On Aug. 27, 2019, Austin Michael Willis called the Rogers Company in Ashland City to tell them someone is working at their plant pretending to be him.

The 22-year-old said he was shocked when company officials don’t believe him.

Willis claims he has never worked for the company or even been to Ashland City, yet when he called, the company said he was the one who was mistaken.

“I never even heard of their name. the woman i was talking to she thought i was lying. they had all my information, my social security card, my id, my address, exactly everything,” explained Willis.

When Ashland City police officer Rick Arguello went to the plant, he asked to speak to Austin Michael Willis.

“They said ‘yes, this man is working right now as a matter of fact,’ so they went and got him,” remembered Officer Arguello.

Factory officials produced a 15-year-old boy who can barely speak English.

MORE: Police: Honduran teen walks to America, assumes man’s identity to work at Ashland City manufacturing company

Rogers Company
(Photo: WKRN)

“I asked him if his name was Michael with that last name and he said he didn’t speak English, so I asked him what his name was and he could hardly pronounce it. And I asked him to spell it and he had trouble spelling it. I asked him how old he was. He said 22. No 21. Well, what’s your birthday? He said ‘I don’t remember,’” recalled Arguello.

Officer Arguello told News 2 the worker looked like a young boy to him.

According to Officer Arguello, the company hired the 15-year-old boy who claims he walked to the United States from Honduras.

Somehow the teen crossed the border and made it to Middle Tennessee. Somehow he obtained a fake social security card, a fake Tennessee driver’s license and then fooled the HR department at the Rogers Company into giving him a factory job for 13 dollars an hour.

Rose Palermo, a long-time Nashville attorney who has been practicing law for more than 50 years, has strong thoughts.

“I really get disturbed when I hear immigrants categorized as criminals.

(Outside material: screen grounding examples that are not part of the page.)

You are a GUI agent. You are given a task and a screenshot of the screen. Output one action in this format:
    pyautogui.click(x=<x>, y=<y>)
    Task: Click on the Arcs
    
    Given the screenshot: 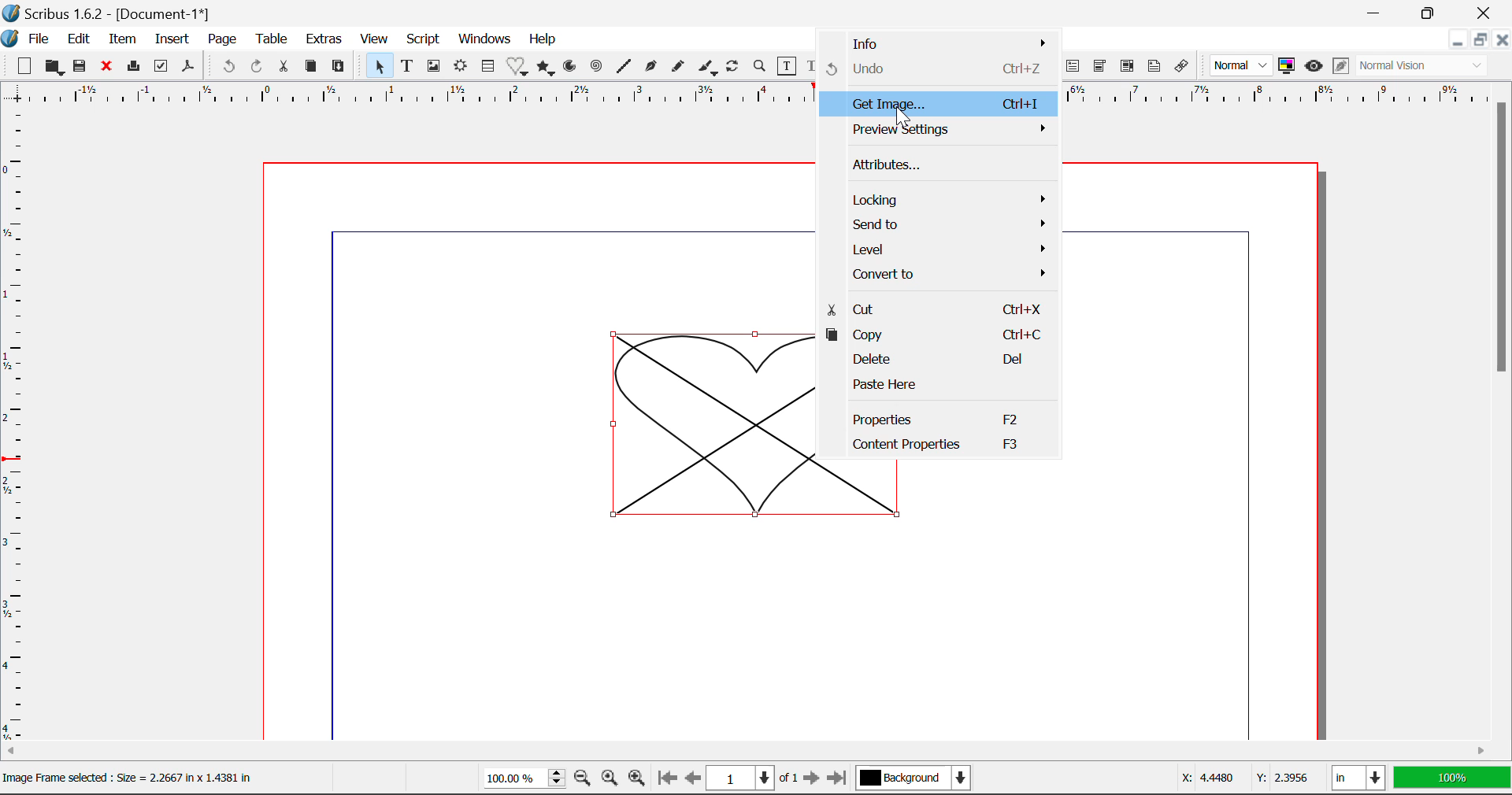 What is the action you would take?
    pyautogui.click(x=569, y=66)
    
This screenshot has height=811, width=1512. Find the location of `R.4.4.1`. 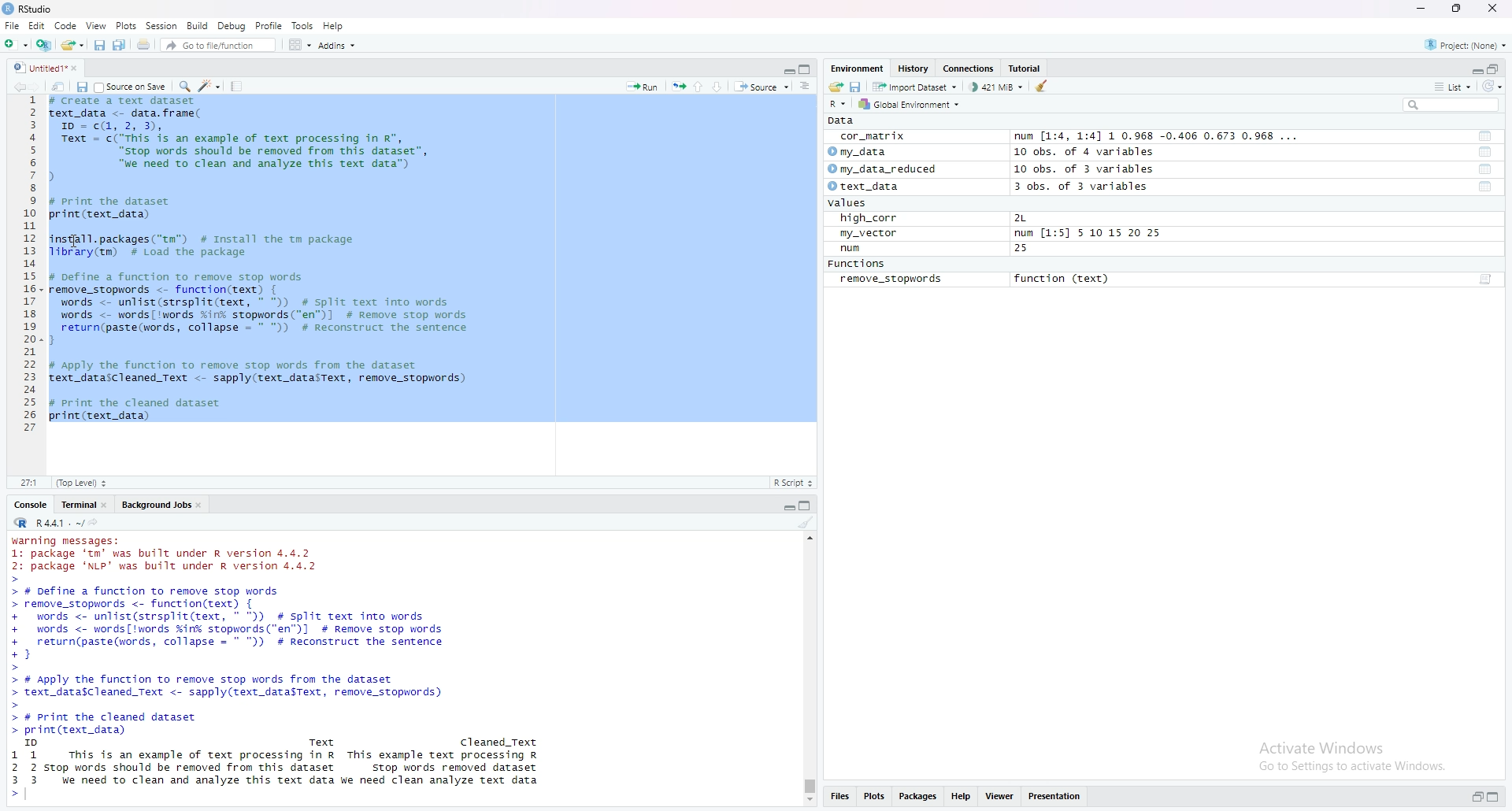

R.4.4.1 is located at coordinates (48, 524).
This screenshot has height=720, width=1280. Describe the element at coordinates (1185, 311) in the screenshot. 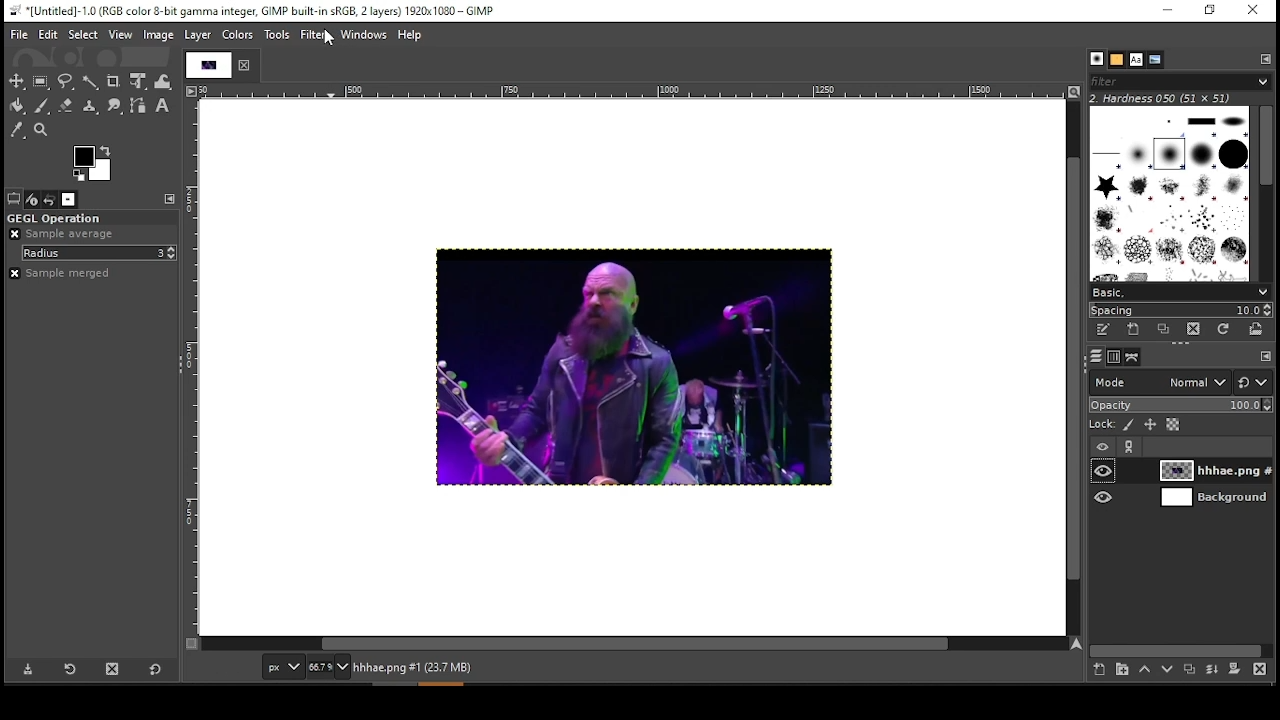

I would say probably 95% of the people who come into this country, as immigrants, legally or illegally are looking for a better life,” said Palmero.

Palermo said she has handled countless cases involving immigrants.

“You have an illegal immigrant, working, but for his identity, he is working legally, he is paying taxes and paying into the system, he’ll never get the benefit of the social security or the income tax he is paying in, but he is paying into the system,” explained Palmero.

Police arrested the teen, placed him with the Department of Children’s Service and Immigration and Customs Enforcement was notified.

The current status of the young man is not known.

“It’s a sad situation for this child who has to come here and work and his parents are in their country and he is by himself,” said Officer Arguello.

“I’m not excusing him for breaking the law and coming in illegally, but I don’t see the harm that it is doing. I don’t like when people say they are taking jobs away from Americans. There are a lot of unfilled jobs, and the people willing work are the people who will come into this country and they are willing to work and they are willing to do anything,” added Palmero.

The Rogers Company issued a statement to News 2, which reads:

Rogers Manufacturing Corporation follows all Local, State and Federal laws during our hiring process. We make every effort to ensure the validity of all employees documentation upon hire by observation as well as uses the federal E-Verify system with all new hires. Furthermore RMC also aids all Local, State and Federal Law Enforcement to investigate and hold accountable those known to be using falsified documentation. We want to thank the Ashland City Police Department for bringing this to our attention and we will do all we can to aid in their investigation.